Physical activity for cognitive and mental health in youth: A systematic review of mechanisms

Lubans, David and Richards, Justin and Hillman, Charles and Faulkner, Guy and Beauchamp, Mark and Nilsson, Michael and Kelly, Paul and Smith, Jordan and Raine, Lauren and Biddle, Stuart (2016) Physical activity for cognitive and mental health in youth: A systematic review of mechanisms. Pediatrics, 138 (3). pp. 1-15. ISSN 0031-4005

Abstract

CONTEXT: Physical activity can improve cognitive and mental health, but the underlying mechanisms have not been established. OBJECTIVE: To present a conceptual model explaining the mechanisms for the effect of physical activity on cognitive and mental health in young people and to conduct a systematic review of the evidence.
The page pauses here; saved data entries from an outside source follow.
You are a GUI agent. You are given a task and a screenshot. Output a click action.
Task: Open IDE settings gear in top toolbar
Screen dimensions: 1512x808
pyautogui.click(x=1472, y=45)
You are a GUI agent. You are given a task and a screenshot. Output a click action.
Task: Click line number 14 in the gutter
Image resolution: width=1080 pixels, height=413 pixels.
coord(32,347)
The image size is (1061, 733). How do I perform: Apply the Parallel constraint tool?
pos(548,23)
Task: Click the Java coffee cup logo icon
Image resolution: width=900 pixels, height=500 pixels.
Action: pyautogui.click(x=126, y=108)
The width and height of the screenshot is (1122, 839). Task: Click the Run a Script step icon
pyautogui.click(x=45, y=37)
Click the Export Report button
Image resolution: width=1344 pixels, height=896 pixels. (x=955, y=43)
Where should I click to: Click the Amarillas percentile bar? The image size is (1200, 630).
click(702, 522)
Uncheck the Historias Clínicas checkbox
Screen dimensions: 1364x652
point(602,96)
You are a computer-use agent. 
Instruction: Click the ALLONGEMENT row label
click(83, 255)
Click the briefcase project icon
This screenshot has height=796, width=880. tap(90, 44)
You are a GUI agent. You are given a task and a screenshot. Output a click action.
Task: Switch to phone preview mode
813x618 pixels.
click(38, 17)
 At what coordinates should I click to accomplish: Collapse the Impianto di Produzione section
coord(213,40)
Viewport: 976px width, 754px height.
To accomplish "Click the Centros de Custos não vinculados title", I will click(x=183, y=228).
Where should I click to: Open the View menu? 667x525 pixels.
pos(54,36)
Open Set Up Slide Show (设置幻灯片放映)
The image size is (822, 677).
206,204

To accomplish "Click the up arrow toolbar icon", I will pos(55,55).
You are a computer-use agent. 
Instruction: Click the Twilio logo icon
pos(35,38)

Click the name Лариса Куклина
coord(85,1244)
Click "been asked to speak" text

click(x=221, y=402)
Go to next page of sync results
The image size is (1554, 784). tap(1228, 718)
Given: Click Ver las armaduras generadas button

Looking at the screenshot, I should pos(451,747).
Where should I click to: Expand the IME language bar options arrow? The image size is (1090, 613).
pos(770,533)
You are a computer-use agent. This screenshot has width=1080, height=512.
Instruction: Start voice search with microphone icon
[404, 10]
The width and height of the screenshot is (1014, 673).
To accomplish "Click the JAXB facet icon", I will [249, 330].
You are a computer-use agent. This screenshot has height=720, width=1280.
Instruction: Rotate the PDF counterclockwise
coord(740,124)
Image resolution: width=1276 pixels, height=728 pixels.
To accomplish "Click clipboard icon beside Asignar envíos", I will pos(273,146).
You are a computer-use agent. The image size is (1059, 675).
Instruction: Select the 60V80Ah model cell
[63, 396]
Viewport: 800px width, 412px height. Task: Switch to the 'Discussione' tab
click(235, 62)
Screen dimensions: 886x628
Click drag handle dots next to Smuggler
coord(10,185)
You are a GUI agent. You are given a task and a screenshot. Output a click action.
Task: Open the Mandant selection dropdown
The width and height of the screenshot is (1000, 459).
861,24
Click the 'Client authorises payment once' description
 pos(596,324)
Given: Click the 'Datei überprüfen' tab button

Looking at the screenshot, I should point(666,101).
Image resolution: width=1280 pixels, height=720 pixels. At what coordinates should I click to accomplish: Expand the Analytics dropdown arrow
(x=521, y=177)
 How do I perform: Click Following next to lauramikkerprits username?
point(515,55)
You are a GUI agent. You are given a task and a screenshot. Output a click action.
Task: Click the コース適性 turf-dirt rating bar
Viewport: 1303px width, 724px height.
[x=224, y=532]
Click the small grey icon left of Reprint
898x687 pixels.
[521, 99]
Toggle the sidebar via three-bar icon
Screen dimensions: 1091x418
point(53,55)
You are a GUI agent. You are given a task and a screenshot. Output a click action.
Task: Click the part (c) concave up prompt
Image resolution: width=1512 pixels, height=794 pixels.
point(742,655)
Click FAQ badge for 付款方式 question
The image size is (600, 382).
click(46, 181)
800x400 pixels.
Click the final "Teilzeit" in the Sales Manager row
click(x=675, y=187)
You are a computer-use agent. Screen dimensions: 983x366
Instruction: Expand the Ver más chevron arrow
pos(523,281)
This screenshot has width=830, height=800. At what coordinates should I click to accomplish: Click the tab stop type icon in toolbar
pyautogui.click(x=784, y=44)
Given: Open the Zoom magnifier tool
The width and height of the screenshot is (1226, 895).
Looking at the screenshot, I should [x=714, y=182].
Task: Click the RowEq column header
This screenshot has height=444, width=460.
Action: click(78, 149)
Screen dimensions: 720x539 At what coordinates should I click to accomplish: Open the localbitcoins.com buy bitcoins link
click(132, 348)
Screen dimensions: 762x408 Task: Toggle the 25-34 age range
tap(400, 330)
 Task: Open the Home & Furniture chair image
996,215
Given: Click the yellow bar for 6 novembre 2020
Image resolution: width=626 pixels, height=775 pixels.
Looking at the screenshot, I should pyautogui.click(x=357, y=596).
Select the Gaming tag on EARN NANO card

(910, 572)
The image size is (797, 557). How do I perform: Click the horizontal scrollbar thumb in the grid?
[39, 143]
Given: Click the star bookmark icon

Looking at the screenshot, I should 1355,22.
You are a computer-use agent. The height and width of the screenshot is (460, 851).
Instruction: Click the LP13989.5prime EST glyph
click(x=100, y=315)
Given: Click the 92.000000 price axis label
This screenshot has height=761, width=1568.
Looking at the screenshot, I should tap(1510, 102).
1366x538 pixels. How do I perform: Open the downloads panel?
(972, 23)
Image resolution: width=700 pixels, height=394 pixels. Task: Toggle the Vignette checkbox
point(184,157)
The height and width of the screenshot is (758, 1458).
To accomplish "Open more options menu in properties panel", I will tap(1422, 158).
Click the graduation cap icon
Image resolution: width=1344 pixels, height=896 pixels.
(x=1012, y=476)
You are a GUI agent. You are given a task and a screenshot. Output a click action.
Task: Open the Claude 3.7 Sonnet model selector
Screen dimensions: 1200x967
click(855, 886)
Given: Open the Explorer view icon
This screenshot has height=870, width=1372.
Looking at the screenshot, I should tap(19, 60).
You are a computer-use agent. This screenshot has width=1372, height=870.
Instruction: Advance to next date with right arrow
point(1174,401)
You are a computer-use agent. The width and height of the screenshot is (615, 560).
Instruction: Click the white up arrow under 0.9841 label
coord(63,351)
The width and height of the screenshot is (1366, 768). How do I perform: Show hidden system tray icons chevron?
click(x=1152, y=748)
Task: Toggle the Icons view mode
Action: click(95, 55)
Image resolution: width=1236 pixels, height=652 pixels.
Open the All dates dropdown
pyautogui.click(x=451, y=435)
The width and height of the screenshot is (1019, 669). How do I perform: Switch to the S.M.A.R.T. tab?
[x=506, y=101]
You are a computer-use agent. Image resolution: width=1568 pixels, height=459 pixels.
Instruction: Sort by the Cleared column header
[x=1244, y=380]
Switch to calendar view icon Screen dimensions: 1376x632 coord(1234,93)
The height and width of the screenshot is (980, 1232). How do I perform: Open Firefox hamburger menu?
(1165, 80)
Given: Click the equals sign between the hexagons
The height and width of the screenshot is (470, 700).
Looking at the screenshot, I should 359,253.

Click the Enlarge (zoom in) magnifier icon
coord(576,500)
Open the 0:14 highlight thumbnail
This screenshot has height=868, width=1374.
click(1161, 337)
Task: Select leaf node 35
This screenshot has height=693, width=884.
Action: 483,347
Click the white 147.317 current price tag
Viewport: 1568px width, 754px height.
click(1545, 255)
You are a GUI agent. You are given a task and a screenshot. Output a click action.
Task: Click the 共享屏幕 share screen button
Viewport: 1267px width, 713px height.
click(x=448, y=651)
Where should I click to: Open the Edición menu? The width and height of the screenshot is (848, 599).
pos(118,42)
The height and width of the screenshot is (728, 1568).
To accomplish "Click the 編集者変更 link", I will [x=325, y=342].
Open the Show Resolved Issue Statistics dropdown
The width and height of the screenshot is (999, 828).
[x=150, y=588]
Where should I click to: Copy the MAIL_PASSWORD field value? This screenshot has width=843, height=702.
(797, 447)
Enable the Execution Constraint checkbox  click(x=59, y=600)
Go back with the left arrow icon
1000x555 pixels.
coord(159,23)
DATA SOURCES: Six electronic databases (PubMed, PsycINFO, SCOPUS, Ovid Medline, SportDiscus, and Embase) were used. STUDY SELECTION: School-, home-, or community-based physical activity intervention or laboratory-based exercise interventions were assessed. Studies were eligible if they reported statistical analyses of changes in the following: (1) cognition or mental health; and (2) neurobiological, psychosocial, and behavioral mechanisms. DATA EXTRACTION: Data relating to methods, assessment period, participant characteristics, intervention type, setting, and facilitator/delivery were extracted. RESULTS: Twenty-five articles reporting results from 22 studies were included. Mechanisms studied were neurobiological (6 studies), psychosocial (18 studies), and behavioral (2 studies). Significant changes in at least 1 potential neurobiological mechanism were reported in 5 studies, and significant effects for at least 1 cognitive outcome were also found in 5 studies. One of 2 studies reported a significant effect for self-regulation, but neither study reported a significant impact on mental health. LIMITATIONS: Small number of studies and high levels of study heterogeneity. CONCLUSIONS: The strongest evidence was found for improvements in physical self-perceptions, which accompanied enhanced self-esteem in the majority of studies measuring these outcomes. Few studies examined neurobiological and behavioral mechanisms, and we were unable to draw conclusions regarding their role in enhancing cognitive and mental health.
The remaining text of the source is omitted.